Problem is, you're are cheating and don't see anything wrong with this. That in itself is the problem. You are purposely committing adultery and aren't even sorry.......you are still married.

First of all, stop seeing this other man. No more sex with this guy, nothing at all. You can and should stop this. You are choosing to sleep with this other man and commit adultery, breaking your marriage vows. Until you are divorced, adultery.

Second, go to marriage counseling separate and then together. See if this is fixable.

Third, if it is fixable, take the 5 love languages quiz together to find out each other real love languages. Start buying toys, oils, you name it and surprise each other.

Go from there. Wish you the best and hopefully, your hubby will forgive you.


If you truly loved your husband and family life, you never would of cheated on him, and many times. You would of worked it out and bought toys, you name it, communicated and did each others fantasies. You aren't even sorry....After the first time, you should be sick to your stomach and stopped.

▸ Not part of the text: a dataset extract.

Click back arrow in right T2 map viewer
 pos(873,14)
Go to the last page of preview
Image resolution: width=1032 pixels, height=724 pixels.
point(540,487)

In my marriage, I am the HD one, but relieve myself and not with another woman!!


----------



## loveless319 (Feb 12, 2014)

We have not decided to see other people. He left because we were fighting and we did not want to continue in front of the kids. I am in the wrong. I know. There is not excuse. I have read posts about affairs and how they don't work out. I am not looking for his man to marry me and have a fairy book ending. I am just looking for sex. ic
I guess I want to have both. Unrealistic I know. My husband is not into toys or anything like that. I bought some and he freaked. I have tried multiple things to get his interest.


----------



## CuddleBug (Nov 26, 2012)

loveless319 said:


> We have not decided to see other people. He left because we were fighting and we did not want to continue in front of the kids. I am in the wrong. I know. There is not excuse. I have read posts about affairs and how they don't work out. I am not looking for his man to marry me and have a fairy book ending. I am just looking for sex. ic
> I guess I want to have both. Unrealistic I know. My husband is not into toys or anything like that. I bought some and he freaked. I have tried multiple things to get his interest.



If your hubby doesn't know about the ongoing affair, I would stop seeing this other man now and really try and make it work. Or, divorce your hubby and hope this other man wants you. Trying to have both will destroy you, and you will loose your hubby and this other man.

You could of used many different toys to relieve yourself.


----------



## Anon Pink (Jan 17, 2013)

So did the affair start before or after you two separated?

Good lord it is so hard to respond to this kind of trickle truth!

When did he move out? When did the affair start? Does your H know this guy? Have you two tried MC? Has your H's sex drive always been this way, this mis match? 

Are you working outside the home? Who pays the bills? 

What is it exactly that you're looking for here?


----------



## usmarriedguy (Dec 9, 2013)

Gosh, I do not think you should feel guilty about having a normal sex drive. 

You are separated because you are not compatible so you can make a formal agreement to stay separated or whatever.

I have a brother that is married to a woman he has not lived with for thirty years.

If he is truly not interested in meeting your needs than maybe an open marriage will work for him and you can keep this friends with benefits relationship going.


----------



## Theseus (Feb 22, 2013)

Anon Pink said:


> So did the affair start before or after you two separated?
> 
> Good lord it is so hard to respond to this kind of trickle truth!


Well, it's not "trickle truth", after all you aren't the OP's husband.


----------



## lenzi (Apr 10, 2012)

You need to tell your husband you met someone else and it's become sexual. You're not looking to end the marriage but you do want to continue having sex with this other guy.

It's honest, and this way your husband has the information he needs to decide if he wants to stay married to you or not. He can go have sex with someone else if he wants, you can both stay together for convenience or whatever, and it's not a big lie.

Not sure why you need some internet stranger to tell you to be honest with your husband?


----------